Research recap: Evaluating Dementia Care Mapping™ training
What we did and why we did it
Dementia Care Mapping™ (DCM) enables staff to observe and critically assess the quality of care they provide within their teams from a unique perspective, that of the person living with dementia. DCM is a Quality Improvement tool underpinned by the concept of person centred care, a best practice benchmark referenced throughout the NICE clinical guideline for dementia. Since 2002, NSFT has supported CPD for a number of staff in using DCM with varying levels of expertise (i.e., Basic ‘mapper’, Advanced or Approved Trainer). However, currently, it was unclear whether NSFT staff benefit from DCM training in terms of their sense of confidence and competence in dementia care, and whether the knowledge and skills gained from the training leads to DCM being used in their daily practice. This mixed methods service evaluation aimed to explore these factors and see whether staff felt confident and competent in completing their first ‘map’.
Take away points
1. As a recommendation for DCM practice, a theme identified from attendees’ reflective diaries was challenges in finding the best time and place to provide mapping feedback to their colleagues during busy shifts. This is further evidence that managerial and organisational support is crucial to DCM’s success.

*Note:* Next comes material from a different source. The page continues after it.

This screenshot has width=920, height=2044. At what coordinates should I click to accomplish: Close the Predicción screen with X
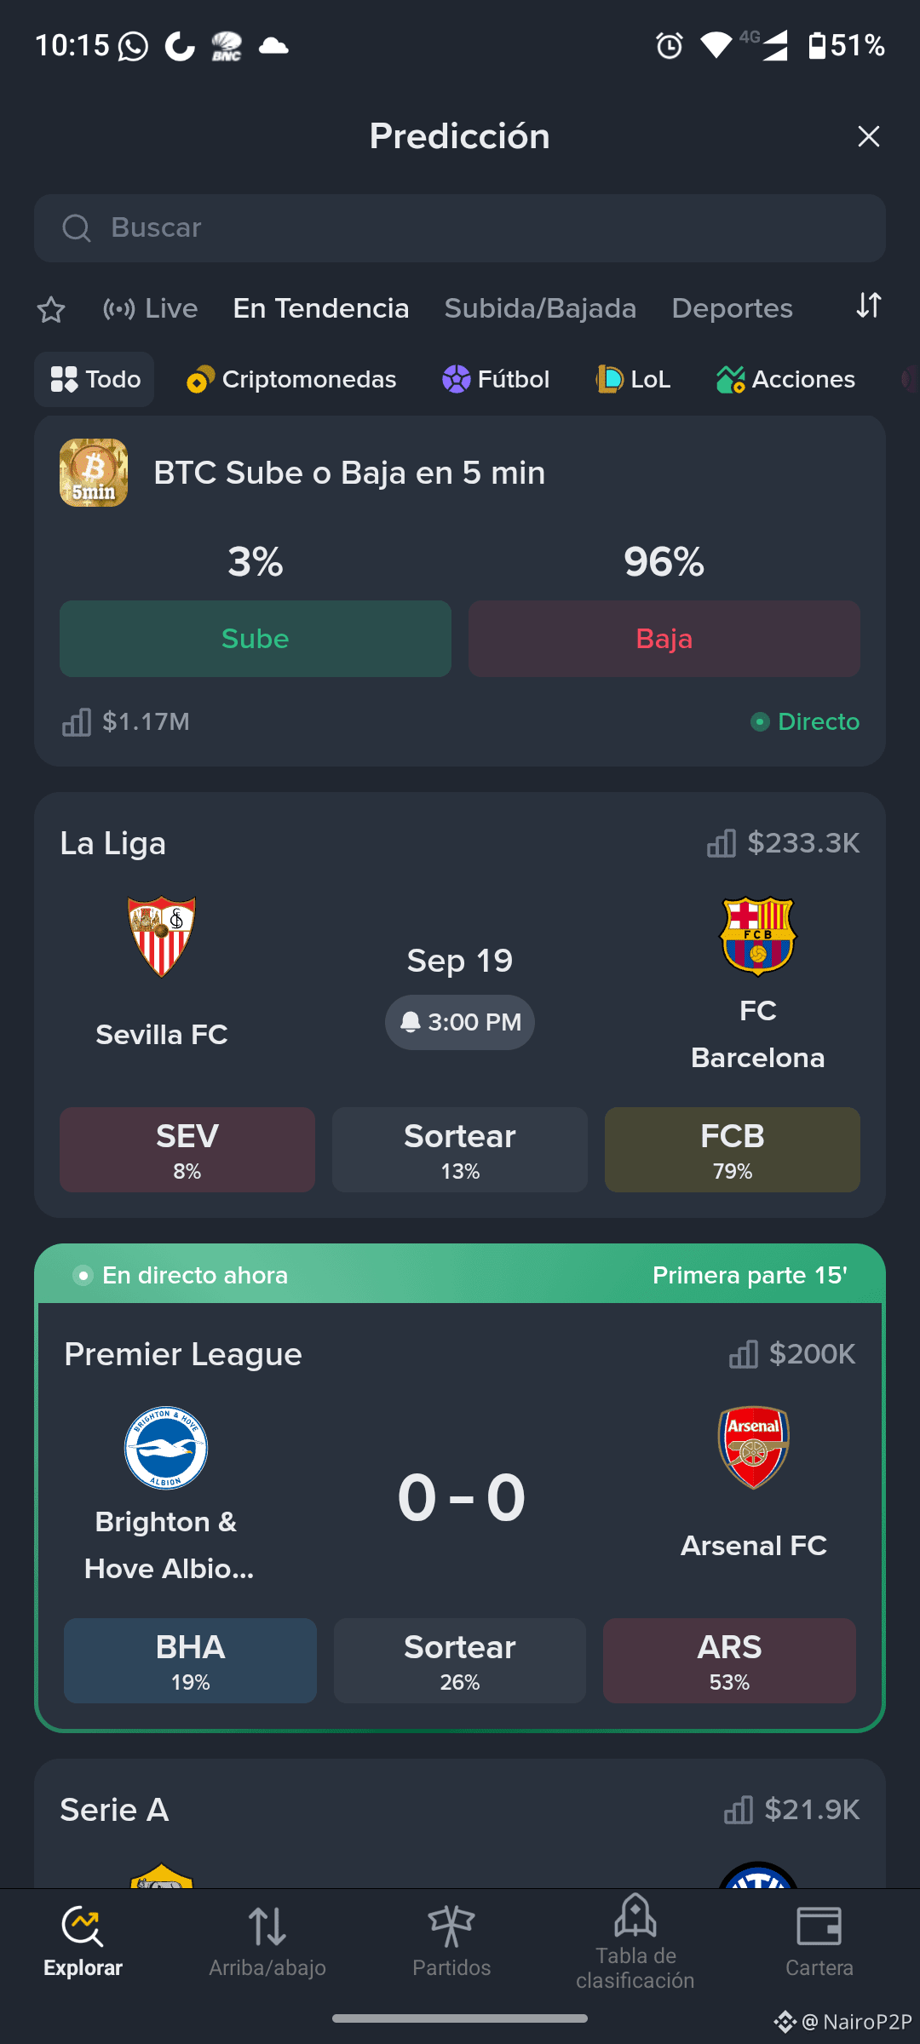point(869,136)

2. Overall, evidence from this evaluation suggests the 4-day DCM training was well received by care staff and was beneficial to the majority of staff’s personal development (sense of confidence and competence) in dementia care practice.
What we found
Twelve staff participants completed the course, and selfreported confidence and competence in dementia care practice were measured at baseline (before the training), post-intervention (immediately after) and follow-up (6 months later). Overall, results indicated that the DCM training was somewhat effective in promoting the attendees’ personal development in dementia care practice. Specifically, for the majority of attendees, their sense of confidence and competence in person-centred dementia care increased following the training and these gains were maintained six months after the training. Three attendees reported no reliable change in their personal development and competence in dementia care practice at baseline to post intervention, and 1 attendee showed a reliable decrease in their sense of confidence following the training (reasons for this remains unclear). At 6 months, 4 attendees provided follow-up data and all successfully completed DCM team practice development ‘cycles’ within six months of the training.
What’s Next?
We thank the Hammerton Court staff who kindly participated in this evaluation project. We hope our findings will help to plan effective training and learning opportunities for staff in person centred dementia care. Future evaluations could consider including qualitative interviews with attendees who report a reliable decrease or no reliable change in their personal development so that factors contributing to this could be understood. Further work could also explore the impact using DCM on outcomes for people with dementia staying on our wards, such as the frequency of adverse events.